Thanks for the kind words. 

Years ago when I got into car audio the stuff was pretty basic and with the better and more integrated systems in the vehicles today you would be crazy not to use parts designed to work or use parts that can be assembled together to have a reliable installation. I cringe every time I pull out a radio that someone has hacked into the wiring when it wasn't necessary (but they always respond that they saved a few bucks/WOW/whoopee)

I don't pretend to know everything but I think everyone can learn.

The only reason I replied about those adaptors is that I was involved years ago with Delco and Rockford Fosgate and they wanted a system designed to where a mechanic at a local dealership could remove the factory radio, unplug it, plug in those adaptors I talked about, run some cabling to an amp location, plug the end into the amplifier and then shoot a wire up to the battery for an amplifier's main power. They did not want a mechanic cutting or splicing into wires in the factory loom and if there ever was a problem you could unplug what was done and plug it back together the way it was originally to help with troubleshooting. I'm a firm believer in using those adaptors and while not all shops will stock them it's worth the wait to order them and use them. 

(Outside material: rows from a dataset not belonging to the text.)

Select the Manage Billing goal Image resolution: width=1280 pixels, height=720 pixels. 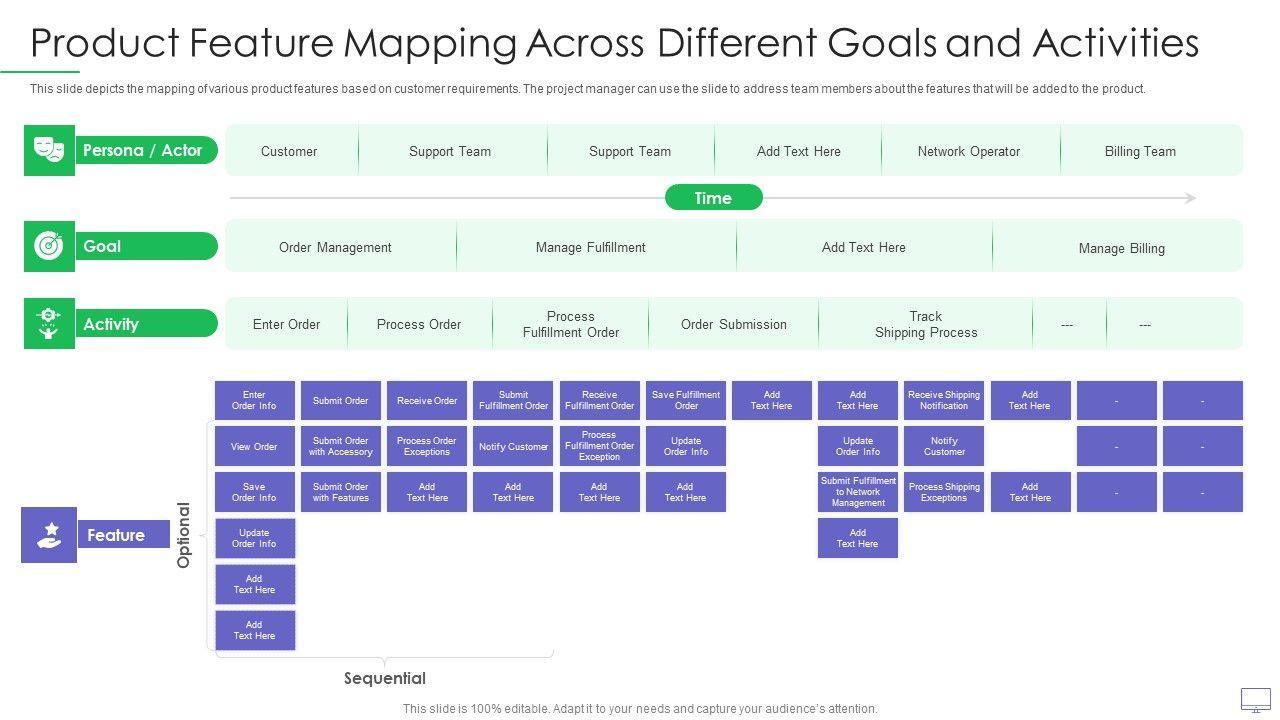(1121, 248)

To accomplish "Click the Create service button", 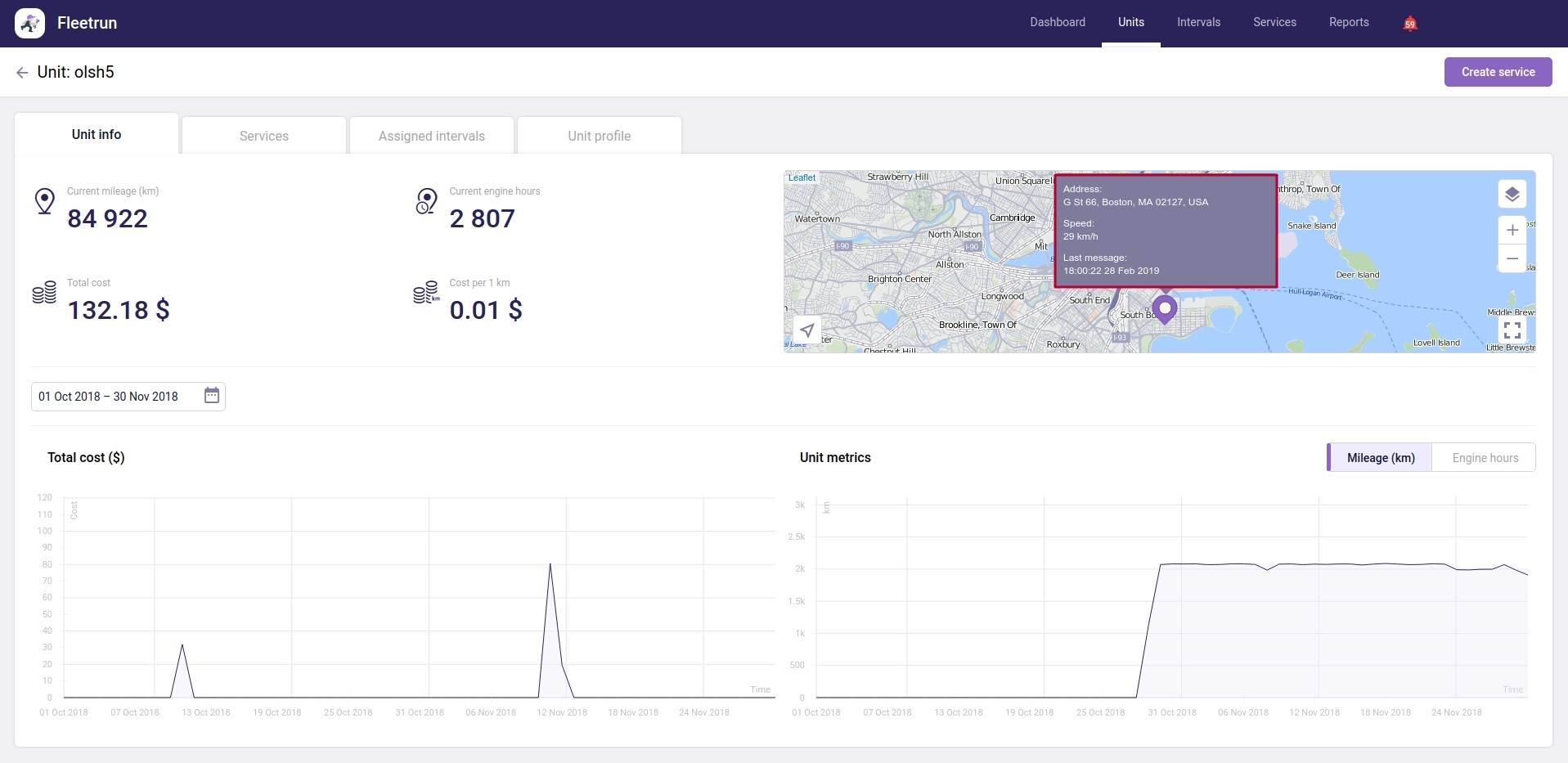I will 1498,72.
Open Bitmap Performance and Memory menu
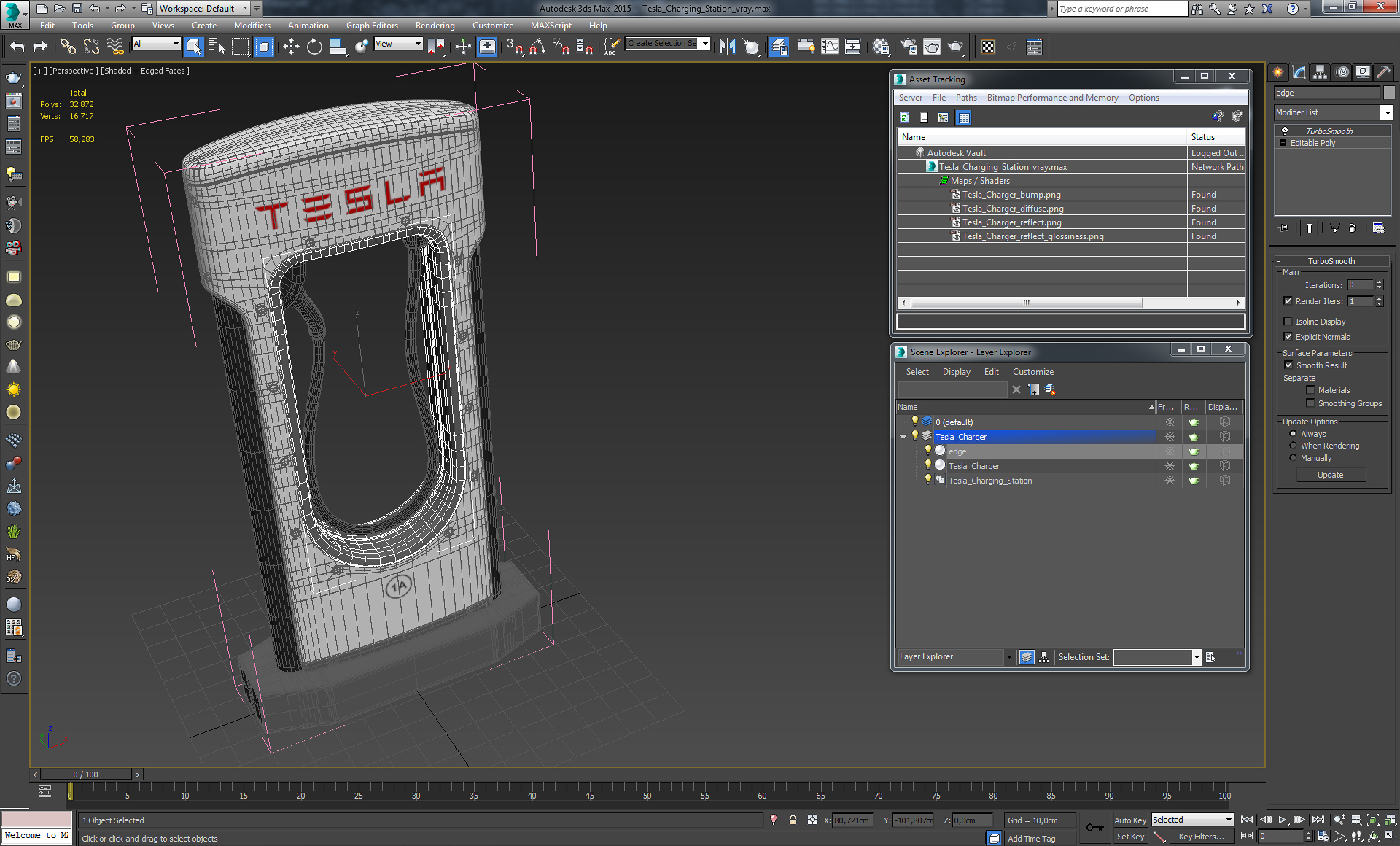The image size is (1400, 846). [1051, 98]
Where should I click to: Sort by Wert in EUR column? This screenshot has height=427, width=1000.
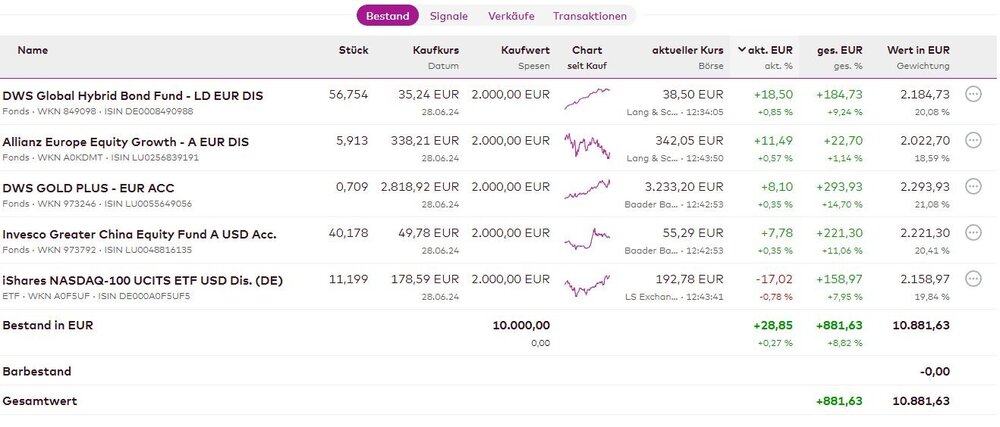pyautogui.click(x=918, y=50)
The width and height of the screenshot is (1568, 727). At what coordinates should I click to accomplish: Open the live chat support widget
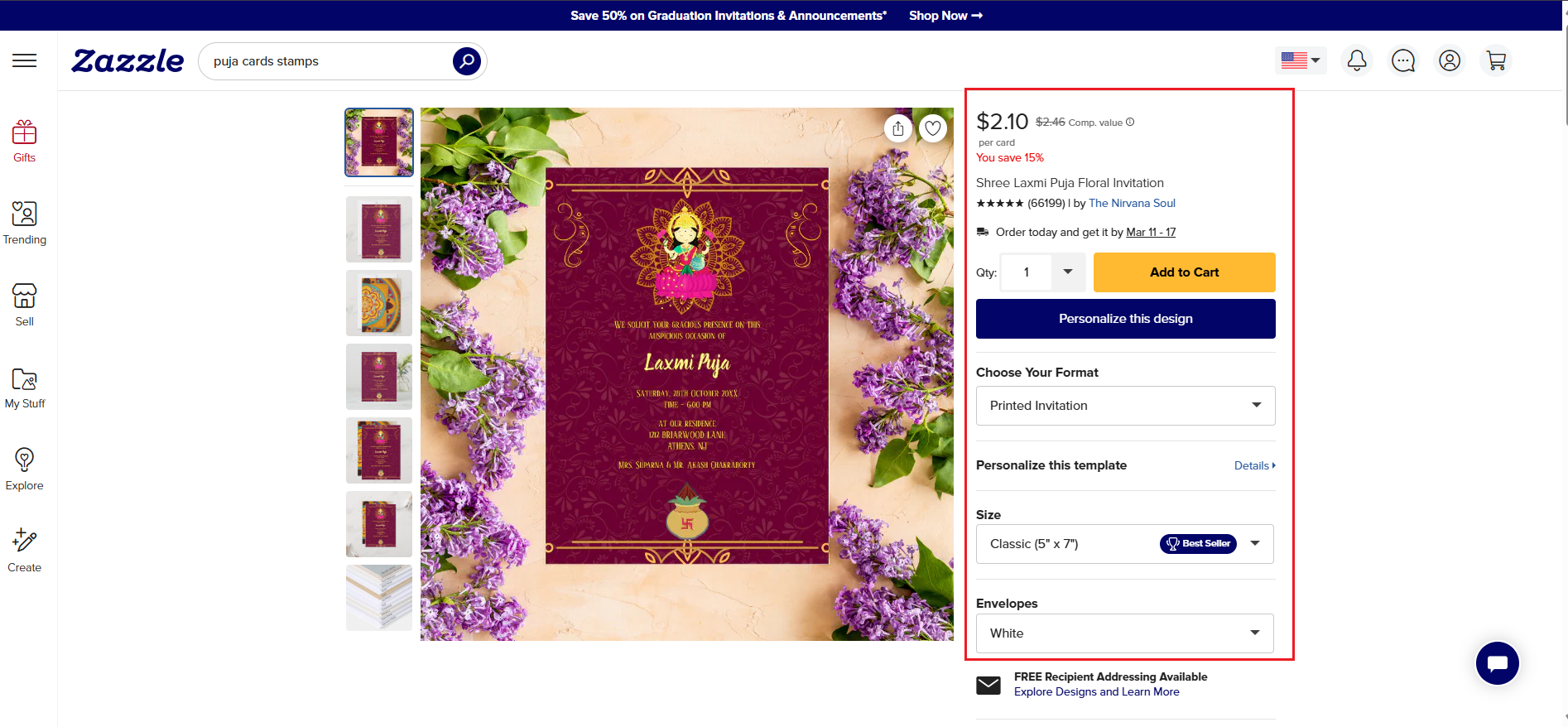(x=1497, y=663)
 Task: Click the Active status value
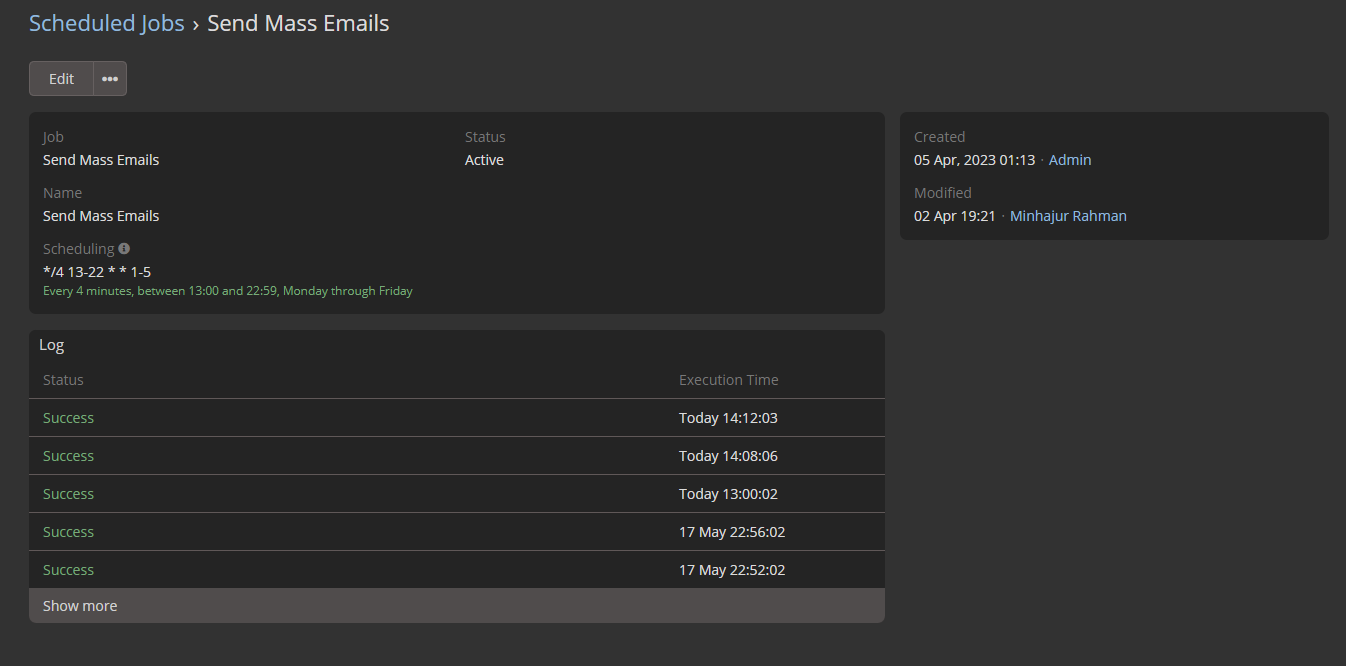point(484,160)
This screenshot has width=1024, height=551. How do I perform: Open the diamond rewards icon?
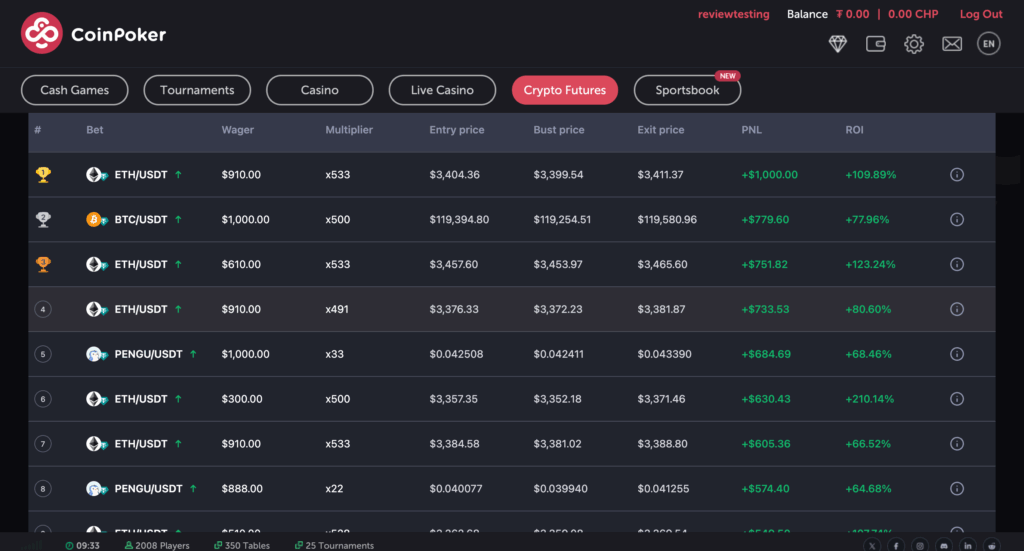tap(838, 44)
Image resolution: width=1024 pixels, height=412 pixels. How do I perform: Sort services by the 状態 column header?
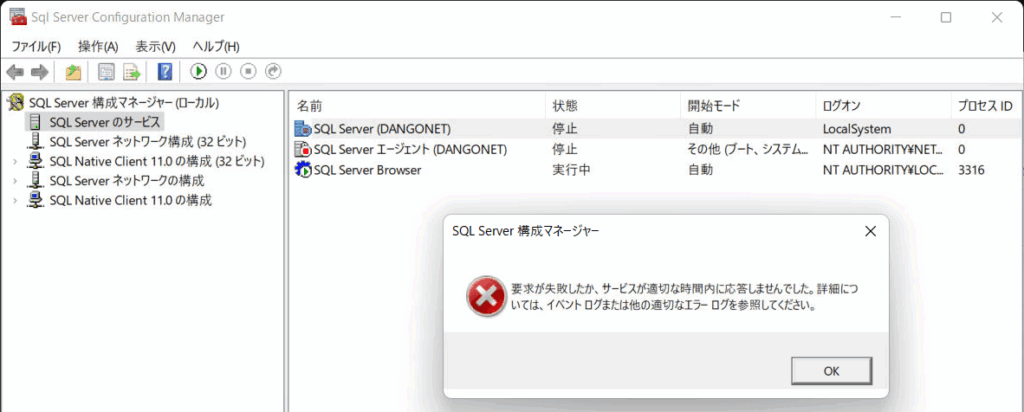[x=565, y=105]
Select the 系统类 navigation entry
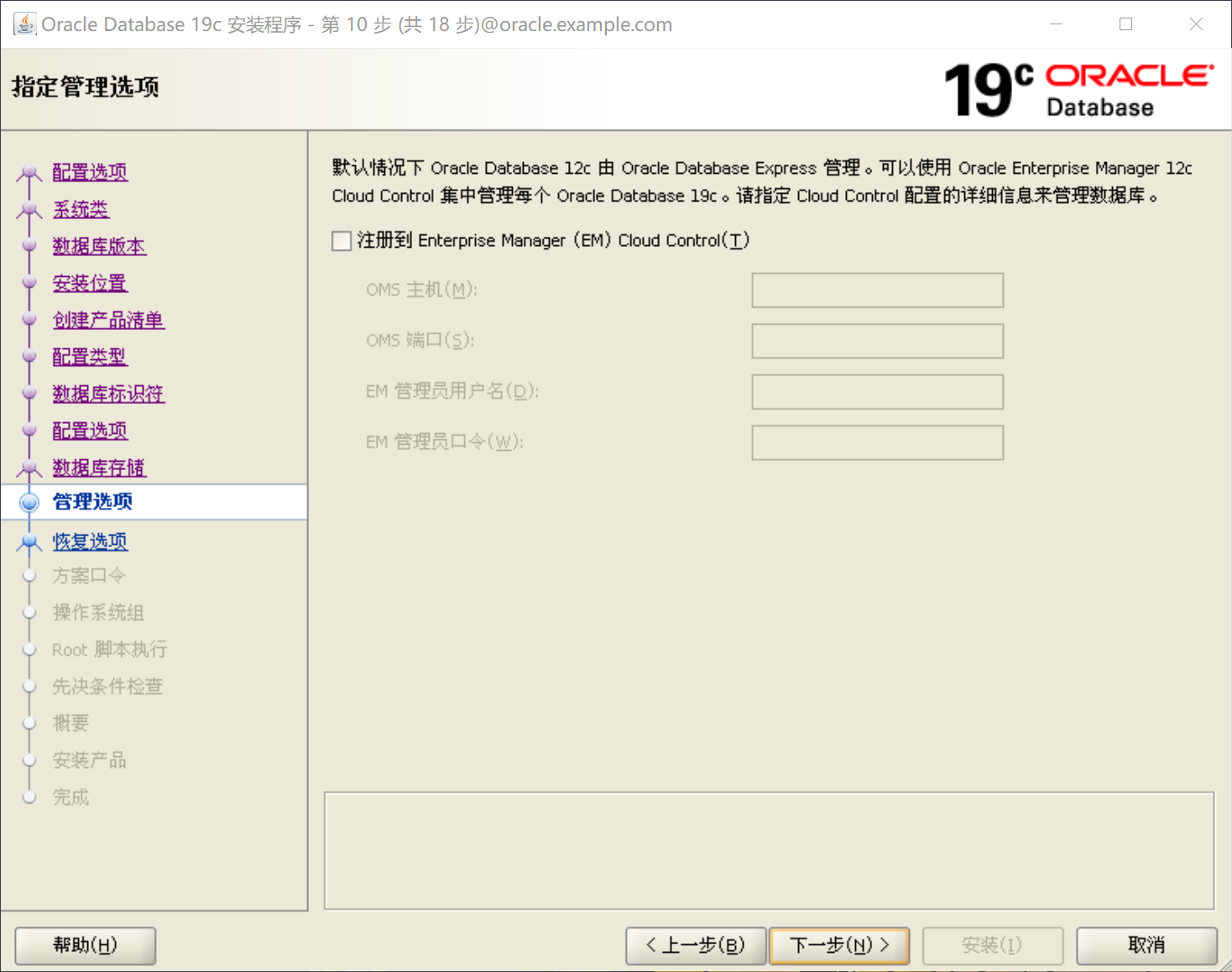Screen dimensions: 1232x972 pos(81,209)
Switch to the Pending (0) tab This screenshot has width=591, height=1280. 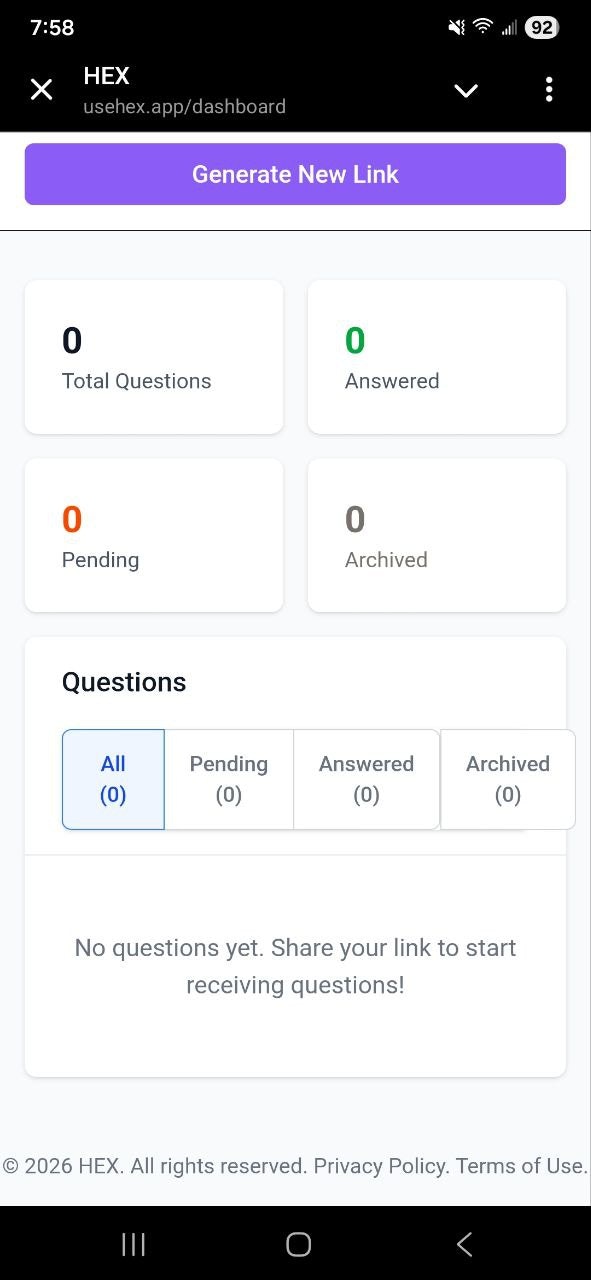point(228,779)
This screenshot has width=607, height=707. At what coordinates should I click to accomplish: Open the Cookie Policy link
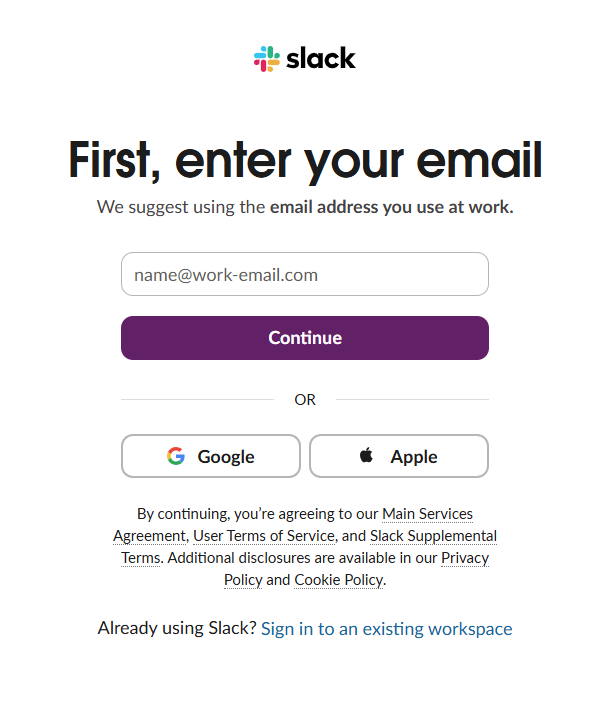(x=339, y=580)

Oh, and thank Rico with the Regal from Saint Louis for turning me on to this site. He too is learning the right and wrong ways of doing things (I just have to find out a way to get him some subs in the car along with amplifier's and that should be fun considering all of his batteries and the hydraulics he already has in the trunk).

Jim


----------



## rook (Feb 29, 2004)

WOW! Thats like a whole lot of work for nothing! Just add a Line out converter grab a switched power under the dash, fuse it and call it a day! If he thinks it sounds like shit tell him to buy a real deck! :biggrin:


----------



## Brahma Brian (Nov 17, 2004)

> _Originally posted by rook_@Mar 9 2005, 09:59 PM
> *WOW! Thats like a whole lot of work for nothing! Just add a Line out converter grab a switched power under the dash, fuse it and call it a day! If he thinks it sounds like shit tell him to buy a real deck!  :biggrin:
> [snapback]2830505[/snapback]​*


Thanks Captain Obvious! :uh:


----------



## draarong2004 (Feb 20, 2005)

> _Originally posted by Brahma Brian_@Mar 9 2005, 09:49 PM
> *Thanks Captain Obvious!  :uh:
> [snapback]2830649[/snapback]​*


 :roflmao: :roflmao: :roflmao:


----------